Course syllabus
Branddynamik
Fire Dynamics
VBRF10, 15 credits, G2 (First Cycle)
Valid for: 2021/22
Faculty: Faculty of Engineering, LTH
Decided by: PLED BI/RH
Date of Decision: 2021-04-14
General Information
Compulsory for: BI2
Language of instruction: The course will be given in Swedish
Aim
The overriding aim of the course is that, after taking the
course, the students will understand the various stages that a fire
in a building goes through. Furthermore, the course is aimed at
providing the students with a knowledge base concerning the
different methods and techniques applied in the analysis of a fire
sequence, as well as developing their ability to critically examine
those methods in terms of practical application. The course is also
aimed at increasing the engineering-related ability to construct
and analyse models.
Learning outcomes
Knowledge and understanding
For a passing grade the student must
- be able to explain the effect of the enclosure on a fire
sequence.
- be able to describe the assumptions in the most widely used
models.
- be able to explain the range of application of the models
(computational and computer) and the applicable constraints for
fire safety engineering computations.
- be able to characterise the various stages of a fire sequence
based on various variables.
- have knowledge of present research and developments within the
area of fire science.
Competences and skills
For a passing grade the student must
- be able to apply various manual computation models and computer
models for calculating various variables in a fire sequence.
- be able to calculate the value of various physical variables
associated with a fire sequence.
- be able to analyse and interpret results from fire safety
engineering experiments.
- be able to judge the reasonableness of calculated results
obtained from various computational models.
- be able to estimate data values for input into computational
and computer models where these are lacking in the problem
statement.
- be able to design fire safety engineering systems for control
and handling of combustion gases.
- be able to calculate the conditions in a building during a
fire.
- be able to defend, orally and in writing, his/her choice of
models and assumptions in the analysis of fire sequences in private
and public operations.
- be able to present results from fire safety engineering
experiments in a clear and scientific manner.
- be able to search for and apply information concerning fire
evolution inside buildings in scientific journals and manuals.
- be able to plan and carry out fire safety engineering
experiments.
Judgement and approach
For a passing grade the student must
- demonstrate a capacity to make judgements on the applicability
of various models to various types of problems.

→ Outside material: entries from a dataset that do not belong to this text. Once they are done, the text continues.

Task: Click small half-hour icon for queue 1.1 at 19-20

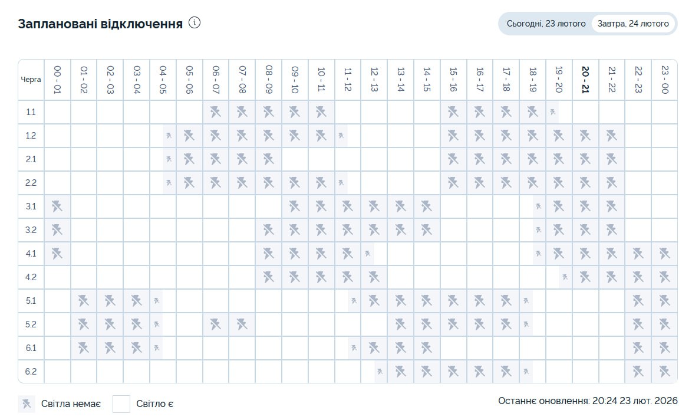Action: point(553,112)
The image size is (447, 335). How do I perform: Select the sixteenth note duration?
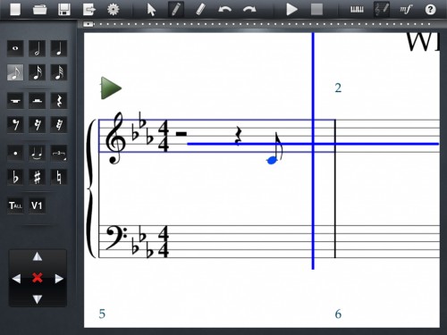[37, 72]
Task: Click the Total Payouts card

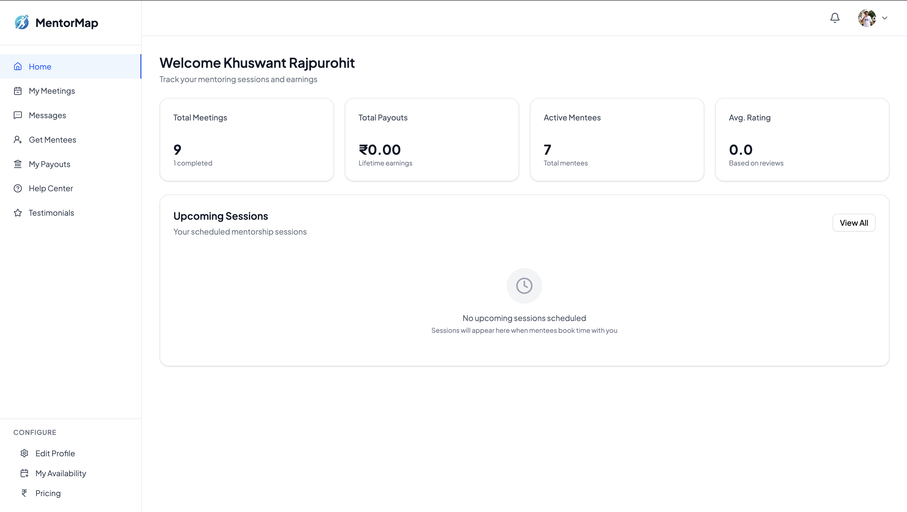Action: 432,139
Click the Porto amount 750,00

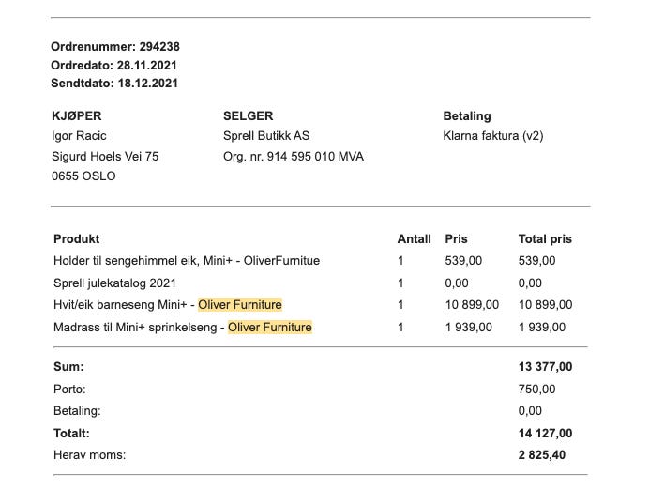coord(536,389)
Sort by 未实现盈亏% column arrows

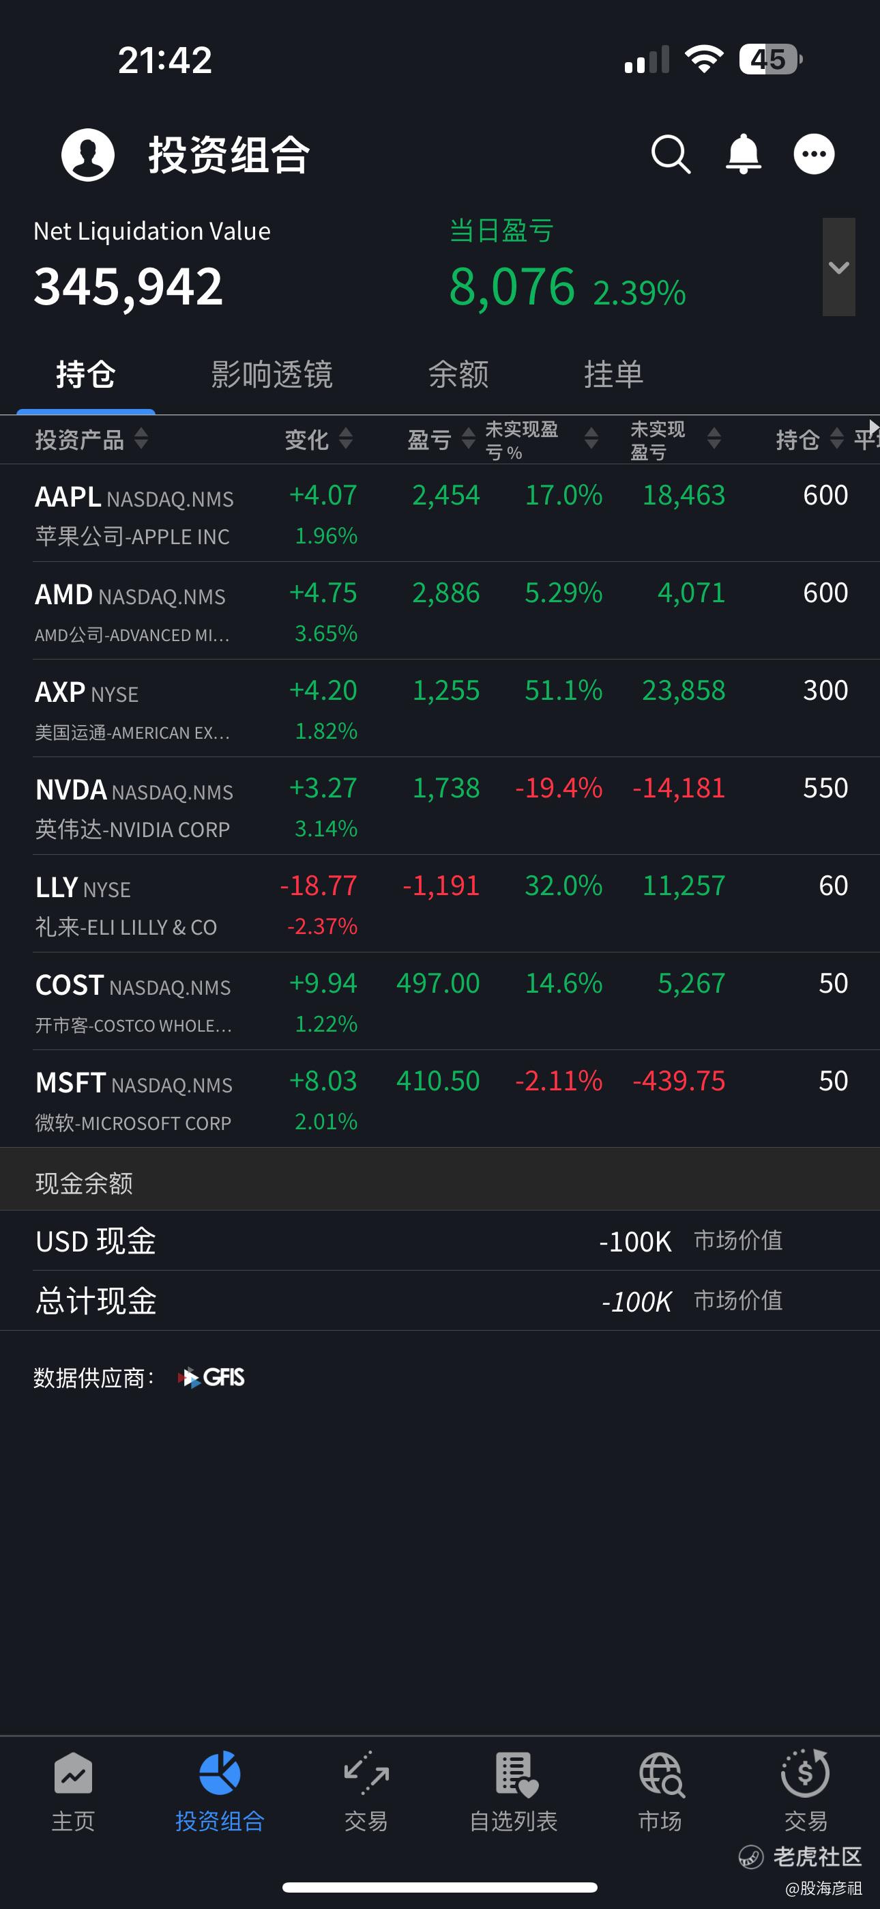point(590,439)
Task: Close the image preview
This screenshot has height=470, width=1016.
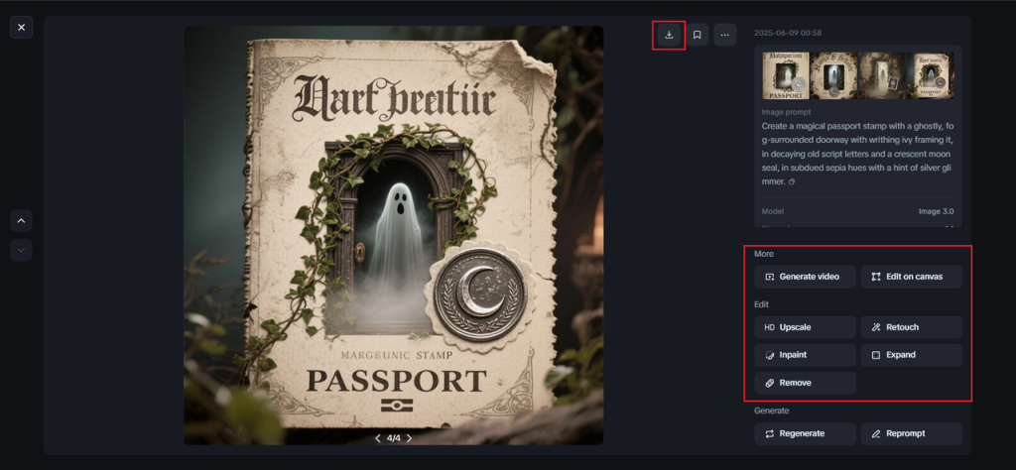Action: (x=22, y=27)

- demonstrate insight into the responsibilities of a fire
engineer in choosing and reporting parameters in such a way that
the models are used properly.
- demonstrate ability to identify the need for more knowledge
concerning fire development in buildings.
Contents
- Qualitative description of a fire sequence. Ignition, flame
spreading. Various ways of categorising a fire. The effect of the
building on the fire.
- Heat release rate. Mass burning rate and time-dependency of the
heat release rate, the order of magnitude of the heat release rate,
the strengths and weaknesses of various test methods, growth of
alfa-t2, the effect of the enclosure on the heat release rate,
extraction of a power curve.
- Fire plumes and flames. Froude number, mean flame height,
flame-height correlations, various profiles in a plume, ideal
plumes, strong and weak plumes, plume correlations, ceiling jets,
special issues to be considered in the design process,
quasi-stationary conditions, selecting a plume model.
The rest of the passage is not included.